### Work to complete
According to the Duke v. McKnight opinion below, how much money does McKnight's Amended Petition request for his pain and suffering?

### Text provided

From Casetext: Smarter Legal Research

Duke v. McKnight

United States District Court, Northern District of Texas
May 13, 2022
Civil Action 7:21-cv-00131-M-BP (N.D. Tex. May. 13, 2022)

Opinion

Civil Action 7:21-cv-00131-M-BP

05-13-2022

DAVID DUKE, Sheriff, Wichita County, Texas, Respondent. v. WILLIAM McKNIGHT, TDCJ No. 025232021, Petitioner,


FINDINGS, CONCLUSIONS, AND RECOMMENDATION OF THE UNITED STATES MAGISTRATE JUDGE

HAL R. RAY, JR. UNITED STATES MAGISTRATE JUDGE

Before the Court are Petitioner William McKnight's Amended Petition for Writ of Habeas Corpus and Respondent David Duke's Response. ECF Nos. 16, 17. This action was automatically referred to the undersigned pursuant to Special Order 3 on December 22, 2021. ECF No. 2. After considering the pleadings and applicable legal authorities, the undersigned SEVERS Petitioner's civil rights claims into a separate civil action and RECOMMENDS that Chief United States District Judge Barbara M. G. Lynn DISMISS WITHOUT PREJUDICE the Amended Petition for Writ of Habeas Corpus. ECF No. 16.

I. BACKGROUND

McKnight is incarcerated in the Wichita County Jail in Wichita Falls, Texas pursuant to an October 2021 indictment for unlawful possession of a firearm under Tex. Penal Code § 46.04(a), (e). See ECF No. 17 at 1. He awaits trial in an ongoing state criminal proceeding where he argues, among other things, that his severe mental health conditions render him incompetent to stand trial. Id. Relevant to this habeas action is a March 7, 2022 Order by the Honorable Jeff McKnight, presiding judge of the 30th Judicial District Court of Wichita County, directing “that Defendant should be examined as provided by 46B.021 of the Texas Code of Criminal Procedure” and ordering “that a written report of the examination . . . be submitted to the Court not later than thirty (30) days of the date of this Order.” See State of Tex. v. William McArthur McKnight, Wichita County District Court Case No. DC30-CR2021-1192, ORDER FOR EXAMINATION REGARDING COMPETENCY; see also ECF No. 17-1 (providing a copy of the order).

McKnight first sought federal habeas relief on December 22, 2021. ECF No. 1. But his Original Petition stated only that he “ha[s] no assistance fighting for [his] civil right[s]” because he has “been locked up since August.” Id. at 1. His Amended Petition articulated defenses to his ongoing criminal trial and asked the Court to “lift [his] parole warrant [and] reinstate [his] mandatory supervision and help [him] with [his] mental health.” ECF No. 16 at 4. McKnight's Amended Petition accuses his arresting officers of threatening him and lying on his arrest affidavit. Id. at 6. The Amended Petition also adds money damages to the relief McKnight seeks, requesting $25,000.00 for his “pain and suffering.” Id. at 7.

### Supplied data
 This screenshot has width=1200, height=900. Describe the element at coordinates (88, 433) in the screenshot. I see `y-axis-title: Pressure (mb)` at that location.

==

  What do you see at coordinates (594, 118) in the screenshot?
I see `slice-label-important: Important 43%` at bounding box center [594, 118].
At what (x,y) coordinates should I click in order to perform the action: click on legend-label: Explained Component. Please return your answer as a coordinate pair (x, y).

### Reply
$25,000.00